Los otros miembros de las tres tribus no se vieron asaltados por tales preocupaciones. Los tres jeques cabalgaron juntos al frente de sus gentes como los mejores amigos, los más íntimos primos, los más cariñosos hermanos. En vez de intentar rivalizar entre sí con insultos, intentaban superarse a base de adulaciones.

—Fue gracias al valor de los hranas como nuestras gentes escaparon de la prisión —dijo Majiid, golpeando amistosamente a Jaafar en el hombro.

—Pero, sin la fortaleza de los akares, el valor de los hranas no habría valido para nada —repuso Jaafar inclinándose, con cierto nerviosismo, para dar un tirón del atuendo de Majiid en señal de respeto.

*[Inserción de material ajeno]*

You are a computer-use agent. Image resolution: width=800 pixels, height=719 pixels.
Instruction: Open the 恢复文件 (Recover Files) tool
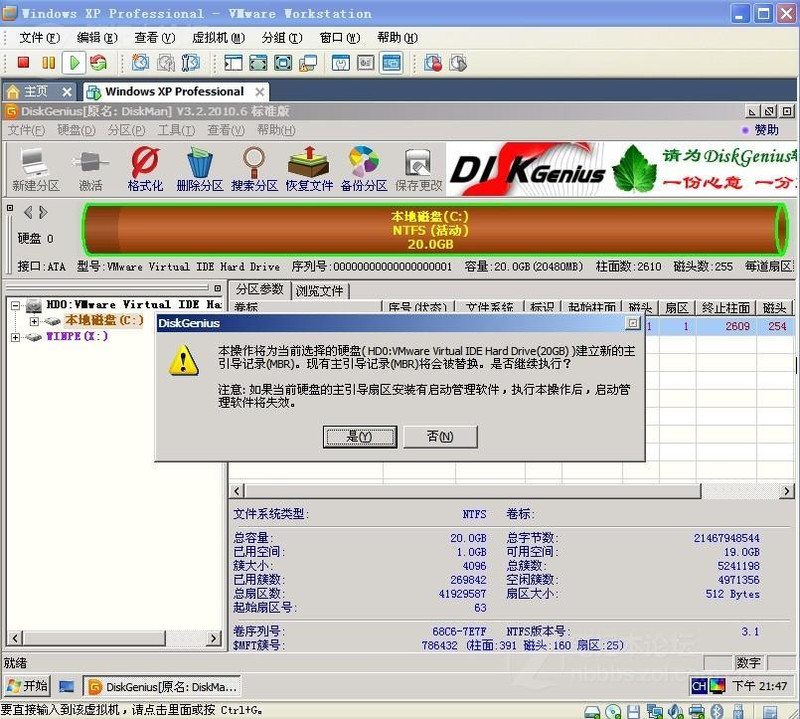(x=309, y=169)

—Puedo decir con toda seguridad —añadió Zeid desde lo alto de su veloz camello— que sin el valor de los hranas y la fortaleza de los akares, los aranes estarían, en este momento, alimentando a los chacales.

Y así continuaron hasta que los djinn pusieron los ojos en blanco y Khardan se quedó tan hastiado de todos ellos que se puso a cabalgar al final de la fila.

De esta forma los jeques, y prácticamente todo el resto de las tres tribus, llegaron a la cresta de una de las gigantescas dunas que dominaba el Tel y se detuvieron para mirar hacia abajo maravillados, profiriendo fuertes exclamaciones y llamando a su profeta.

Temiendo, irracionalmente, que Qannadi de alguna forma se le hubiese adelantado y estuviese en el Tel aguardando su regreso, Khardan se lanzó con su caballo a una velocidad suicida, conduciendo al animal, entre tumbos y resbalones, hasta la cima de la duna.

Extendidas ante él en tal número que el suelo del desierto se asemejaba ahora a una inmensa ciudad, había tiendas de todas las formas, descripciones y tamaños, abarcando desde las más pequeñas diseñadas para el descanso de un solo hombre en el calor del día, hasta las más grandes que, abarrotadas, se extendían a lo largo de siete postes. Además, parecía como si una lluvia inusitada y fuera de temporada hubiese caído durante el tiempo en que ellos habían estado ausentes, pues el oasis aparecía fresco y exuberante. Las mujeres se reunían alrededor del pozo, sacando agua en cantidad abundante. Los niños jugaban y chapoteaban en las charcas. Caballos, camellos, burros y cabras, trabados con ronzal, cojeaban hacia el agua o deambulaban por el campamento. En la propia superficie del Tel, el cactus conocido como la Rosa del Profeta se veía verde y lozano, aunque aún no habían aparecido las flores.